Total is seeking to sell its 12.5 per cent stake in a major deepwater oilfield off the coast of Nigeria REUTERS reports.
The plan is reportedly an effort to adjust the energy company’s Africa portfolio amid a broad expansion.
Reuters reports that the stake in Oil Mining Lease (OML) 118, which is located some 120 kilometres (75 miles) off the Niger Delta, is valued at up to $750 million, according to two of the sources.
Investment bank Rothschild is running the sale process for Total, Reuters sources also said.
A spokeswoman for Total declined to comment. Rothschild equally declined to comment.
The sale process is part of Total’s plan to sell $5 billion of assets around the world by 2020, the sources said.
Formerly Bonga field (Nigeria’s first deepwater project) before being renamed as OML 118, it is said to contain approximately 6,000 million barrels of oil.
It was discovered in 1996, and the federal government gave approval for its development in 2002 and began production in 2005.
It produced around 225,000 barrels of oil and 150 million standard cubic feet of gas per day at its peak.

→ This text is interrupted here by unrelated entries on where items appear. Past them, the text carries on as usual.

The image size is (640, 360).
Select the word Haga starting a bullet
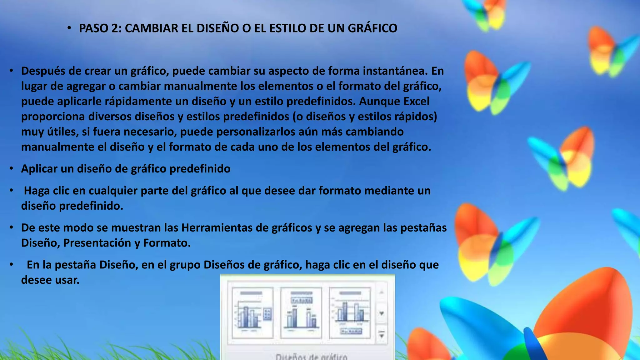point(37,191)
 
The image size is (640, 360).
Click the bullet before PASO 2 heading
point(69,28)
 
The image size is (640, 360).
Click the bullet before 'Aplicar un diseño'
point(11,169)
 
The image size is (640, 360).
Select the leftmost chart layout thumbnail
point(252,313)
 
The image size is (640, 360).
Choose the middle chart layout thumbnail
point(301,313)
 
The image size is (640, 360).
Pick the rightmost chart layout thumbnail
point(350,313)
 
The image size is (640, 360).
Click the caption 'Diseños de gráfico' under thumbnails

The field produces both petroleums which are offloaded to tankers and natural gas which are piped back to Nigeria where it is exported via an LNG plant.
OML 118 is jointly operated by Royal Dutch Shell, who owns 55 per cent of the licence, Exxon Mobil holds 20 per cent, Italy’s Eni and Total each hold 12.5 per cent.
The output from the block is planned to grow sharply with the $10 billion development of the Bonga South-west field which is expected to produce up to 200,000 BPD, roughly 10 per cent of Nigeria’s current oil production.
Total Nigeria recently partnered with the Nigerian National Petroleum Corporation to grow daily crude oil and gas production and reserves to meet the national target of 40 billion barrels.
The company in partnership with NNPC said it has developed the last three Floating Production Storage Offloading’s (FPSOs) in Nigeria and wants to build on that.
Vast resources, less attraction
Nigeria’s vast oil resources have attracted foreign oil companies for decades but changes to the country’s oil revenue laws as well as an unexpected tax levy over the past year could make investments in offshore projects less attractive.
Shell and its partners were expected to make an investment decision on Bonga South-west last year but uncertainty over its fiscal terms with the Nigerian government has delayed the process.
Shell in February launched a tender for bids for a 225,000 BPD floating production, storage, and offloading vessel for the new development phase.
It has since pushed back the schedule for the bids.
The sale comes as Total prepares to expand its operations in Africa after agreeing earlier this year to buy Anadarko’s Africa portfolio for $8.8 billion as part of its acquisition by U.S. rival Occidental Corp.
Total in January started production from the Egina oilfield off Nigeria’s coast which is expected to plateau at 200,000 BPD of oil.